Research & Projects

My current research involves analyzing the phyllotaxis of both living and fossil conifer cones in a variety of species. I also am working on Miocene plant-insect interactions. As projects become published, I will update this section with our exciting results!

Following an earlier experiment in 2008, I picked up this line of inquiry as my Master's project at the University of Bonn. Using an experimental method designed to test how nutritious livestock feed is, I tested a wide variety of gymnosperms that had close relatives in the Jurassic to see how nutritious those plants might have been for dinosaur herbivores, particularly the giant sauropods. 

Publication

Digestibility of dinosaur food plants revisited and expanded: Previous data, new taxa, microbe donors, foliage maturity, and seasonality 

Although the living relatives of the Mesozoic flora were once assumed to constitute a nutritionally poor diet for dinosaur herbivores, in vitro fermentation of their foliage has shown that gymnosperms, ferns, and fern relatives can be as highly digestible as angiosperm grasses and dicots. Because nutritional information cannot be preserved in the fossil record, this laboratory approach, first published in 2008, provides a novel alternative to evaluate the digestive quality of the plants that were available to dinosaur megaherbivores such as sauropods. However, very few further studies have since been conducted to supplement and confirm the high fermentative capacity of nonangiospermous taxa. Here we show that the living relatives of the Araucariaceae and Equistaceae are consistently highly digestible, even between taxa and when influenced by environmental and biological factors, while fern taxa are inconsistent on the family level. These results reinforce previous findings about the high energetic potential of Jurassic-age plant families. Fourteen species of fern and gymnosperm foliage from five Jurassic families were collected in the spring and fall, then analyzed for their digestibility using the in vitro Hohenheim gas test. Equisetum, Araucaria, and Angiopteris were the most digestible genera in both seasons, while Agathis, Wollemia, and Marattia were the least digestible. The season in which specimens were collected was found to have to a significant effect on gas production in four out of 16 samples (P < 0.05). Furthermore, leaf maturity influences digestibility in Marattia attenuata (P < 0.05), yet not in Cyathea cooperi (P = 0.24). Finally, the species of the rumen fluid donor did not influence digestibility (P = 0.74). With the original data set supplemented by one new genus and four species, this study confirms and expands previous results about the nutritional capacity of the living relatives of the Jurassic flora. 

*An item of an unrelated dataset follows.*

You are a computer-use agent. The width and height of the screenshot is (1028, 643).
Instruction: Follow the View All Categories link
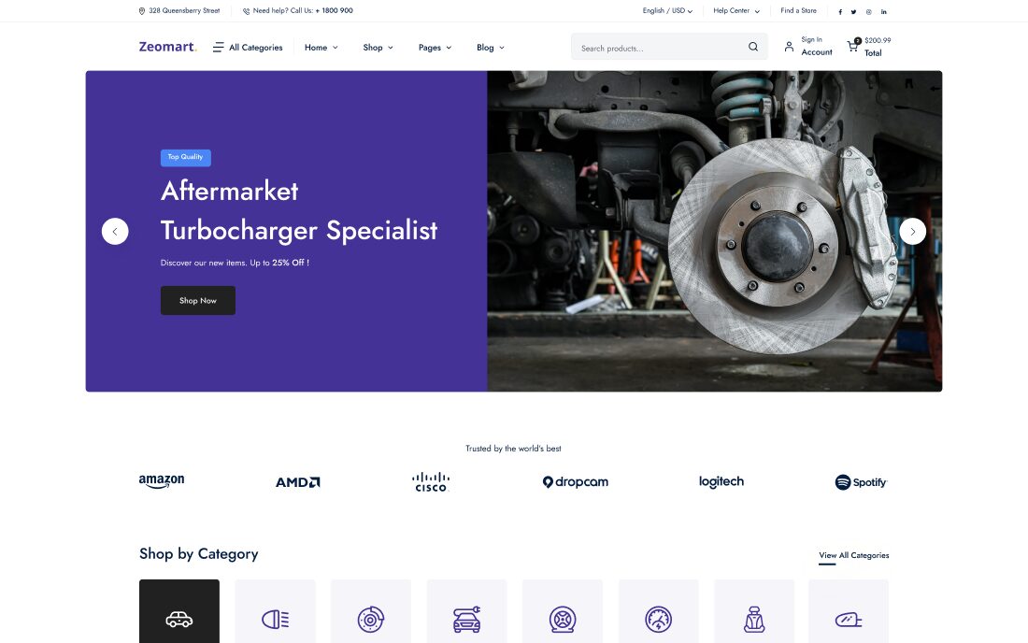coord(853,555)
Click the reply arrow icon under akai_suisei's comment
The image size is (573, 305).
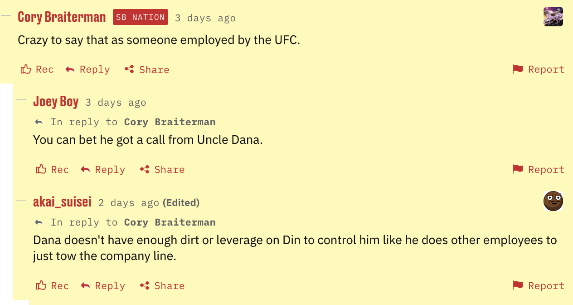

While processing a number of Miocene-age conifer cuticles in my role as a research assistant, I developed an especially delicate procedure to carefully bleach them for microscopy, after repeated failure using standard methods. Although the preservation was exceptional, the needles were prone to disintegration, necessitating the development of a gentler procedure. 

Publication

A modified, step-by-step procedure for the gentle bleaching of delicate fossil leaf cuticles

Cuticular analysis has long been used by palaeobotanists for the identification of fossil leaves, and a variety of chemical procedures has been developed to extract and prepare fossil cuticles. However, even commonly used solutions may be too harsh for the preparation of extremely delicate cuticles. Here we offer a step-by-step protocol for the preparation of fragile conifer cuticles using sodium hypochlorite, otherwise known as household bleach. Conifer needles from the Miocene lignites of the Adendorf and Hambach open-mine pits in western Germany were prepared using a mild solution of this oxidizing agent. The cuticles had proven to be too fragile for most maceration chemicals, including Schulze’s reagent, which even disintegrated the cuticles that were given a protective coating. However, it was discovered that trimming the leaf margins and damaged areas prior to a short exposure to 5–10% sodium hypochlorite solution resulted in the good preparation of the cuticle. Furthermore, this modified method allowed for the preparation of large areas of leaf. While this procedure may not be suitable for all cuticles, it is offered here as an easy and gentle method for preparing extremely delicate conifer cuticles that are destroyed by other chemicals and protocols.